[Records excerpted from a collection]
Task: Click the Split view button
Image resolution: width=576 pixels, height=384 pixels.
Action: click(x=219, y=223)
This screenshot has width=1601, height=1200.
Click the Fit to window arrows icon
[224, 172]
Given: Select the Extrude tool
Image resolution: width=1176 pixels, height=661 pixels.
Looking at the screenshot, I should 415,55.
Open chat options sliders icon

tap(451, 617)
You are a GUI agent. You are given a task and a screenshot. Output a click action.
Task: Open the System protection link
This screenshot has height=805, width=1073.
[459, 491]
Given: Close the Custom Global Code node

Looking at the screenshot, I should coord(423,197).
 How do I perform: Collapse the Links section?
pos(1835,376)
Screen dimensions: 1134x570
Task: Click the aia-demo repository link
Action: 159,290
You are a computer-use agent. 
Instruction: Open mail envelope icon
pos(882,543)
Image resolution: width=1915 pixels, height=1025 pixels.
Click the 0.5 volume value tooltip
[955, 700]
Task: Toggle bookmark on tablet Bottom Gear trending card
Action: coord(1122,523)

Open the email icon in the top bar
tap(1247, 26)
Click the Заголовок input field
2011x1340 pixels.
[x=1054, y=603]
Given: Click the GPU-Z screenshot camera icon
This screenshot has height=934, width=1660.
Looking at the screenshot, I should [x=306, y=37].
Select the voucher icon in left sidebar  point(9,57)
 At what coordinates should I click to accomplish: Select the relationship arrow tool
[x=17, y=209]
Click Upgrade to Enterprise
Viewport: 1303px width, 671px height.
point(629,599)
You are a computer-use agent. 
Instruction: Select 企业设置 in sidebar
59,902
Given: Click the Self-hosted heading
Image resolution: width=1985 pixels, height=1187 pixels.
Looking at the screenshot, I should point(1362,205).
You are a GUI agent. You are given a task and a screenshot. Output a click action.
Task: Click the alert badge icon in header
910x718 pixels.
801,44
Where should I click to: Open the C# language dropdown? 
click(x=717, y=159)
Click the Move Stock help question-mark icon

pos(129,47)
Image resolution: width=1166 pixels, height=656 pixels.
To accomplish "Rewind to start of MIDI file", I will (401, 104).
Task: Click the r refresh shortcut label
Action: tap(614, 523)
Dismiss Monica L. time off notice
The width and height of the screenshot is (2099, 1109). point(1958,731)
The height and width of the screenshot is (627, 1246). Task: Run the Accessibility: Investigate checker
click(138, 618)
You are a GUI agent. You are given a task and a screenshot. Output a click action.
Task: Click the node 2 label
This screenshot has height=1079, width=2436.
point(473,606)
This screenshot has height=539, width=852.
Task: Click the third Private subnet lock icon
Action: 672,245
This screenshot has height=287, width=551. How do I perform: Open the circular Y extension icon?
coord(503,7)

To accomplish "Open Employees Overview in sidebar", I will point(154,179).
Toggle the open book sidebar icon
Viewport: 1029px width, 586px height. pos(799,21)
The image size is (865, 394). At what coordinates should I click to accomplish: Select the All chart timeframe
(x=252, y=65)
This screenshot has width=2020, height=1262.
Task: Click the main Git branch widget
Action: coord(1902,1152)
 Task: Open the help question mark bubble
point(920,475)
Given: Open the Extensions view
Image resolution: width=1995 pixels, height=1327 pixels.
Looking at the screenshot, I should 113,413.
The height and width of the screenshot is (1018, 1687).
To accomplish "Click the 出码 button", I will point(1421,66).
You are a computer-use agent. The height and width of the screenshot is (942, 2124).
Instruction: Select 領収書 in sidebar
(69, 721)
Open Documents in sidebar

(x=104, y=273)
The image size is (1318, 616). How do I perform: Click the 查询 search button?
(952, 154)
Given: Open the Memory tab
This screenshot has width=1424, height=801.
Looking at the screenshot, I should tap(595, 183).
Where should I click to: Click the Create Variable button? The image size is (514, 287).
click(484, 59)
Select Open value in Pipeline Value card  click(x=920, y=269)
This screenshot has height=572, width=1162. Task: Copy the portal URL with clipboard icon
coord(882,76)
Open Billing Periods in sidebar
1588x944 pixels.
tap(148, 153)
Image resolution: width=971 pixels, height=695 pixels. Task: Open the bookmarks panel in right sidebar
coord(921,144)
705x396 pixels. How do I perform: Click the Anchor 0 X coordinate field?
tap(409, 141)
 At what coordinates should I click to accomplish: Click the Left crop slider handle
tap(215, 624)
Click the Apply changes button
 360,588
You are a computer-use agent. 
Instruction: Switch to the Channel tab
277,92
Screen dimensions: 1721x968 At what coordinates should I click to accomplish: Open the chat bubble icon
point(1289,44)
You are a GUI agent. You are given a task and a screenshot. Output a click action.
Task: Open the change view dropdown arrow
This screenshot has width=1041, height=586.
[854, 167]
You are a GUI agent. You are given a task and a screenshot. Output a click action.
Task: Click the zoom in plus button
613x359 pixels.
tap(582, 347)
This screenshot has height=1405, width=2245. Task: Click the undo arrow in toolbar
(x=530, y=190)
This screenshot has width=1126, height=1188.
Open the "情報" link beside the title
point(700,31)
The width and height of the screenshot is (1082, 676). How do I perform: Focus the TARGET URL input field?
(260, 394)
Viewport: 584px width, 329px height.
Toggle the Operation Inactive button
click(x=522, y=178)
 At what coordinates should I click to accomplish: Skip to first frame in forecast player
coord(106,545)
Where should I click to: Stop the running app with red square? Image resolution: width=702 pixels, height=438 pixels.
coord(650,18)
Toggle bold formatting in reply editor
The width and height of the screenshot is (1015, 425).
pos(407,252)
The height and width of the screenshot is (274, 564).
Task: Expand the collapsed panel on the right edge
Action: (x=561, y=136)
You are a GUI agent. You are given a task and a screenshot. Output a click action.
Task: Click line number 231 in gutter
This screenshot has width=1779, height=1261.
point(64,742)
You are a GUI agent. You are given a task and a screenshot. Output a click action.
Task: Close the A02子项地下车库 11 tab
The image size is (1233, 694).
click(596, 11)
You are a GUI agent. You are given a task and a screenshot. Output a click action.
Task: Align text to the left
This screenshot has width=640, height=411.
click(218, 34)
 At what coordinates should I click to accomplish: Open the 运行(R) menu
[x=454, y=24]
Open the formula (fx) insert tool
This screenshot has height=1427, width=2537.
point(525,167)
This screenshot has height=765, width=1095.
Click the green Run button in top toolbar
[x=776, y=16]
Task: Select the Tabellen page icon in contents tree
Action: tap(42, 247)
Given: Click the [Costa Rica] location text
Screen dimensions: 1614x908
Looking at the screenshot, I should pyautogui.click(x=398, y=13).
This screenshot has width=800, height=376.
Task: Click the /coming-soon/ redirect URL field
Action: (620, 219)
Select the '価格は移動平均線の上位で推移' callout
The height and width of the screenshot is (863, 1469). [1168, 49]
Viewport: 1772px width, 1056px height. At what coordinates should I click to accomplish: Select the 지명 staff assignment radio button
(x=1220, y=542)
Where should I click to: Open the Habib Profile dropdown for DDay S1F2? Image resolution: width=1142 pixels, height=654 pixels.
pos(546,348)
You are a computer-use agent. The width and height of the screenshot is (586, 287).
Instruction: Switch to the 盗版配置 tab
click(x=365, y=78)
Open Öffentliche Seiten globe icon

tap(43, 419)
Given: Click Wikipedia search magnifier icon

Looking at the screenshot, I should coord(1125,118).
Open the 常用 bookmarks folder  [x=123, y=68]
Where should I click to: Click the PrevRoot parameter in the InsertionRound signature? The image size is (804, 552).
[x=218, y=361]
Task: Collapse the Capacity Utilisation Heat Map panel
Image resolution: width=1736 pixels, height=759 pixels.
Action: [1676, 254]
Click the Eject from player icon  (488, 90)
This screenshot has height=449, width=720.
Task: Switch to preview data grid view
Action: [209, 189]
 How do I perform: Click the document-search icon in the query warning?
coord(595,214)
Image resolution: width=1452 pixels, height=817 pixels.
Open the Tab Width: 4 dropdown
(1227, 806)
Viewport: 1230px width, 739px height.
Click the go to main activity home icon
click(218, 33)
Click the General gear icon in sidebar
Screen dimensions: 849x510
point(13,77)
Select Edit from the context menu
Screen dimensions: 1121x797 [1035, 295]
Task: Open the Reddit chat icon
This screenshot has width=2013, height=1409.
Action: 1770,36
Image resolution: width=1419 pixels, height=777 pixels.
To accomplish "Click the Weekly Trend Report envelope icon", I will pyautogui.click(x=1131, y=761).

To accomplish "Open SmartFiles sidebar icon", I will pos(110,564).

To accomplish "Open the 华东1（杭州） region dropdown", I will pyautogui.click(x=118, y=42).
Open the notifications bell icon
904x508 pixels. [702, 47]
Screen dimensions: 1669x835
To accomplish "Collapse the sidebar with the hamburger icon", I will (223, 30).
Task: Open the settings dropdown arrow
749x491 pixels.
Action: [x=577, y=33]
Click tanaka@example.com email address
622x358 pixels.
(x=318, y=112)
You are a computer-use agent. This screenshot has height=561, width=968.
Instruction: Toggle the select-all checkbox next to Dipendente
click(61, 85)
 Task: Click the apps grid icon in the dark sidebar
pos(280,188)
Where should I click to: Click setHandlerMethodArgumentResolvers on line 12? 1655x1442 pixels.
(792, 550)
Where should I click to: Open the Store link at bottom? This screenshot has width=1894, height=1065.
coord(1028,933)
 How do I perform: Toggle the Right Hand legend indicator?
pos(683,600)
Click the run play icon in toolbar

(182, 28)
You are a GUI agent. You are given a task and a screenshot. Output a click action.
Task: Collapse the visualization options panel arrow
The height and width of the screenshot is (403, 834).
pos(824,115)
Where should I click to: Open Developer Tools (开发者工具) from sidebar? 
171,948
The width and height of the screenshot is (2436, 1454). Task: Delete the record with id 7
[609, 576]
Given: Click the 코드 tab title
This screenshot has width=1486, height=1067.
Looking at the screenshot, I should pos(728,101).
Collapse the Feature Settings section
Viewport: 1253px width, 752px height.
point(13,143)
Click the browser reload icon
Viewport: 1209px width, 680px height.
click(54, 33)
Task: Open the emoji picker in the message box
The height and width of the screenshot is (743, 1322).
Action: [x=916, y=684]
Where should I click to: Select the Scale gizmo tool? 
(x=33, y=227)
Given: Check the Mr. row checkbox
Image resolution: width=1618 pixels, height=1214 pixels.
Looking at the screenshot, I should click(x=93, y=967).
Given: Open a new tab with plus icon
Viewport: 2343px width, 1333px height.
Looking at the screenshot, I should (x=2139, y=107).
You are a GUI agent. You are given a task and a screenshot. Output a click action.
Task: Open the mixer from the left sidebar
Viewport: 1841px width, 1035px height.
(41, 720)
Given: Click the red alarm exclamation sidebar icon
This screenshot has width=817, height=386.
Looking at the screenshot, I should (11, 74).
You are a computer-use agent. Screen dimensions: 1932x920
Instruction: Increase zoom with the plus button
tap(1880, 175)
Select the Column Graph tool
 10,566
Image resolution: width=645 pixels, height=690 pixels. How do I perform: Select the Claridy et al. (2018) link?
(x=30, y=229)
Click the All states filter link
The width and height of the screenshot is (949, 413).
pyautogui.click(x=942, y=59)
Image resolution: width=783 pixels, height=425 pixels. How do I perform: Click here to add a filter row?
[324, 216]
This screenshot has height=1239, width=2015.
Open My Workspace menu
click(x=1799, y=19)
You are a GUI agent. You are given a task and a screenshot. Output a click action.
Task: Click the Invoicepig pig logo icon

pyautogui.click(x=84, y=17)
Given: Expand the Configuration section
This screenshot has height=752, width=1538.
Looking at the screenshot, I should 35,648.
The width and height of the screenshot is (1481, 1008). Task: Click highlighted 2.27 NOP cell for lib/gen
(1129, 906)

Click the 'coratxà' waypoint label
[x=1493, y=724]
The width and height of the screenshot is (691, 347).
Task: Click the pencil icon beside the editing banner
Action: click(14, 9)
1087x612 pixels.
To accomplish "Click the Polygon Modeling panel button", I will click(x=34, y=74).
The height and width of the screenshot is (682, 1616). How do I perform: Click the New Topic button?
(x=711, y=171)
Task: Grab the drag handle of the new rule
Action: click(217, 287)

WHAT YOU SHOULD DO:
Write out only the lines that run from the line containing "Where should I click to: Open Developer" through the line containing "Given: Click the 코드 tab title", both included, exactly as they appear above.

SOLUTION FOR THIS PROBLEM:
Where should I click to: Open Developer Tools (开发者工具) from sidebar? 
171,948
The width and height of the screenshot is (2436, 1454). Task: Delete the record with id 7
[609, 576]
Given: Click the 코드 tab title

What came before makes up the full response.